This story was updated with some clarifications on April 30.
For Jessica and Kelly Howard, growing up as young girls in Trumbull meant spending time at work with their mother Catherine, owner of Griswold Home Care of Stratford.
Cathy Howard and her mother Frances Malafronte brought the Griswold name into Connecticut in 1991 as an outgrowth of her own struggle to find quality and affordable care for her own grandfather. A hospice volunteer, Catherine decided to open a Connecticut franchise created by Jean Griswold in 1982.
Some 32 years later the two sisters took a circuitous route to owning their own Griswold franchise, which included their mother’s original Stratford office. They returned from college – Kelly went to Philadelphia University and Jessica attended Eastern Connecticut State University.
Then they purchased the Connecticut franchise from Leslie Mills of New Haven two years ago. And now they operate three offices: besides Stratford, two others in Bethel and Hamden serving about 100 clients with nine office workers and 130 full-time and part-time caregivers.

As a way of leaving their stamp on their Griswold franchise, they worked closely with the home care company’s Philadelphia corporate office. That included going high-tech by using AI to provide some around-the-clock coverage for clients who can’t afford live-in caregivers.
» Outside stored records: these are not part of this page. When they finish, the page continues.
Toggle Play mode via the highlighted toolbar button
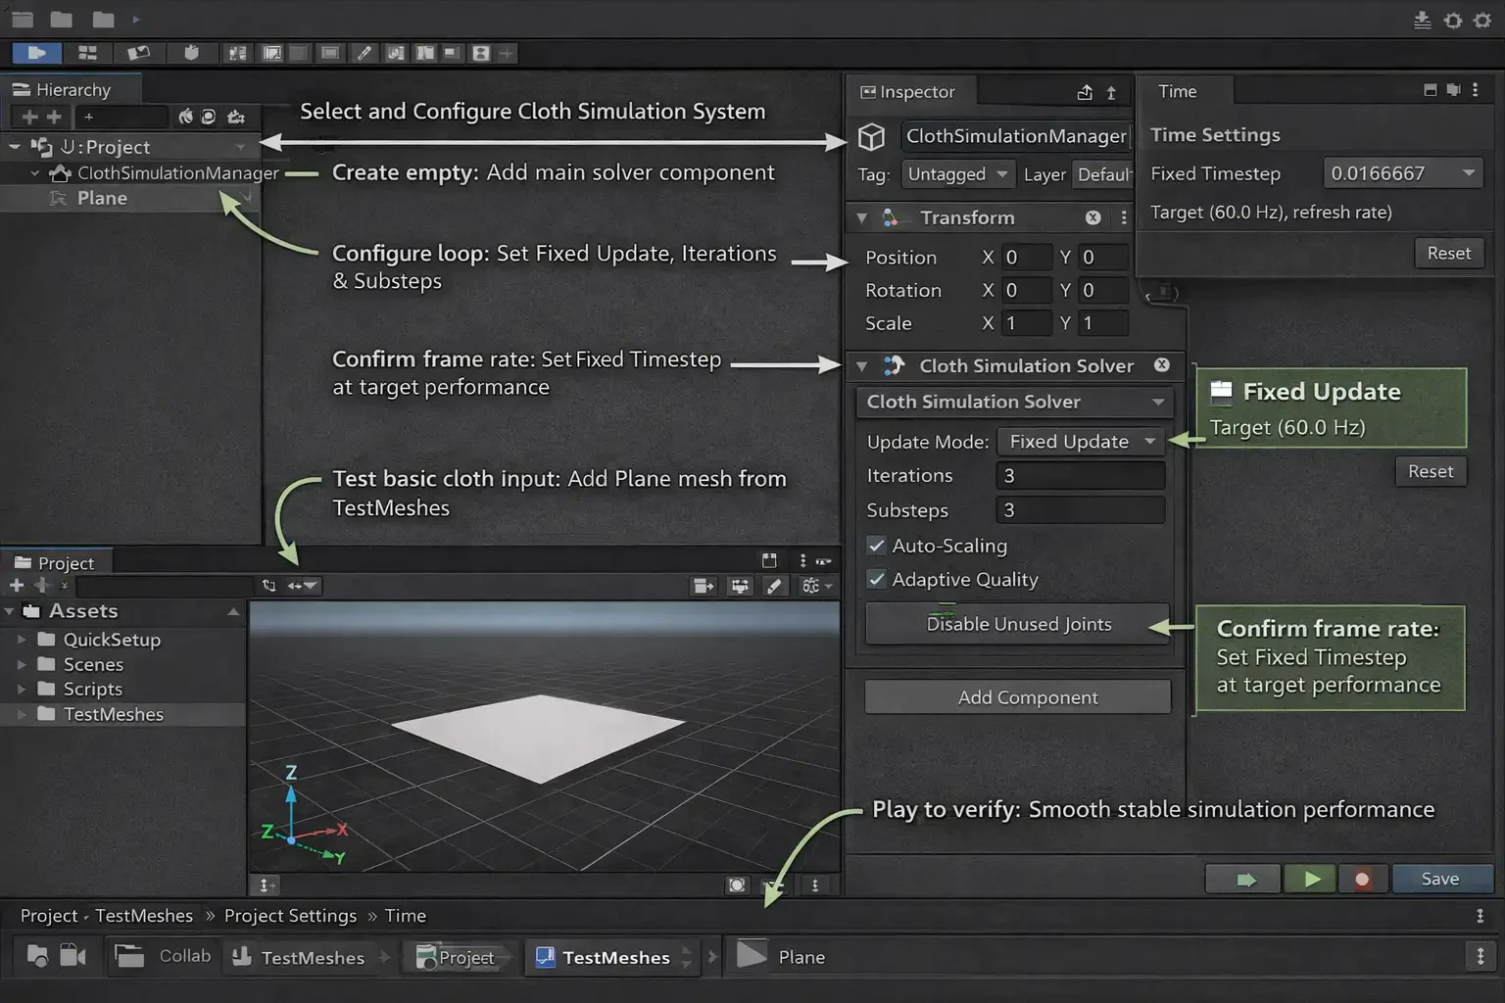This screenshot has height=1003, width=1505. tap(36, 53)
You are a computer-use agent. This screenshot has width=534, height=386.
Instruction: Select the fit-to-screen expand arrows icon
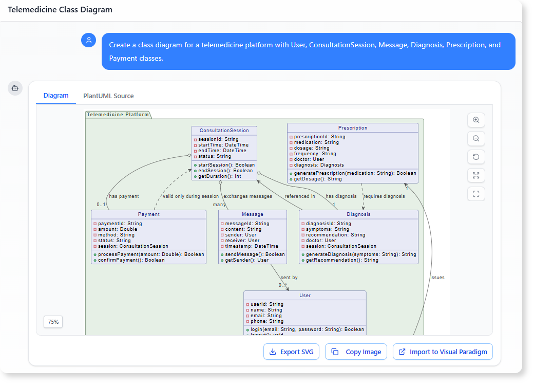click(476, 175)
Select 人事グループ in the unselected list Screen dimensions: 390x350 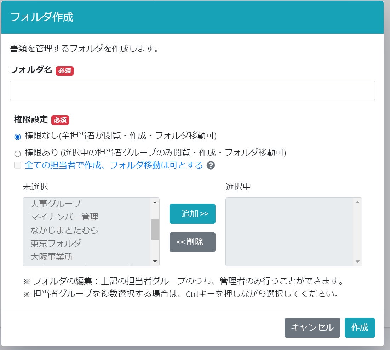pyautogui.click(x=56, y=203)
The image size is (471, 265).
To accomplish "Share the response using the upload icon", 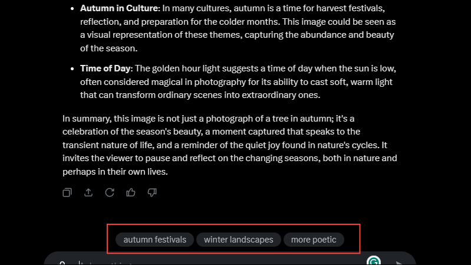I will (88, 192).
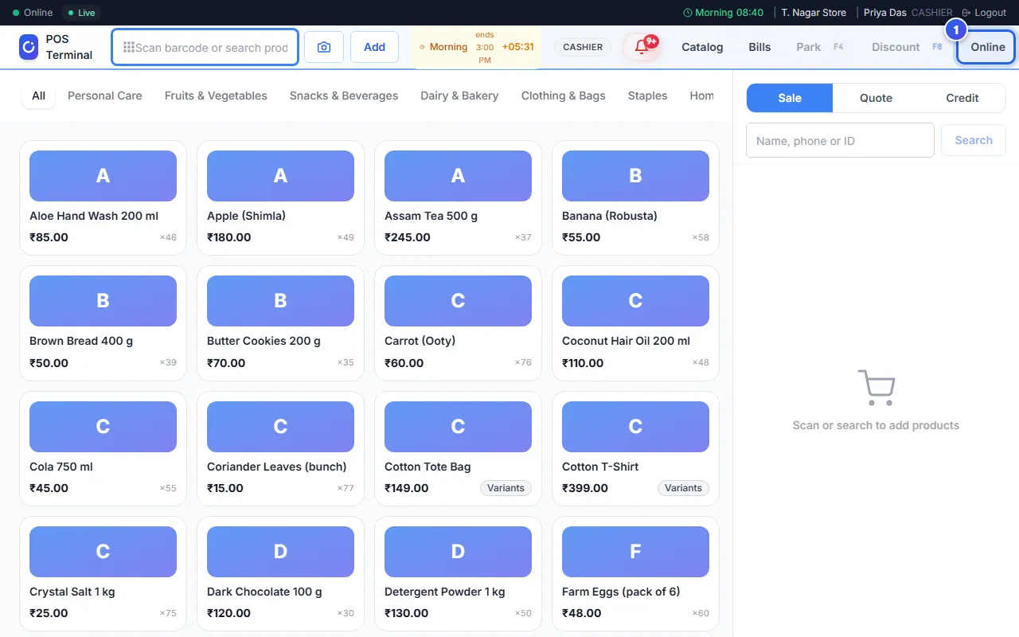
Task: Select Fruits & Vegetables category tab
Action: tap(216, 96)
“We were trying to think outside the box,” said Jessica, 34. “We had clients who were looking for 24-hour service but didn’t have the money for it. Obviously, an AI system around the clock is not going to take the place of a caregiver, but we were trying something to bridge the gap to provide the best care possible.”
About six months ago they purchased some Sensi monitors to place in clients’ homes after meeting a representative from the company at a regular Griswold meeting.
“It is an audio-based system,” Kelly said. “It captures any health or care-related sounds, keywords, or phrases. It could notify us of different things, such as falls, UTIs, and medication mismanagement.”

She described how the AI device gets a baseline for a client so as to compare to any results it picks up when a caregiver is not present.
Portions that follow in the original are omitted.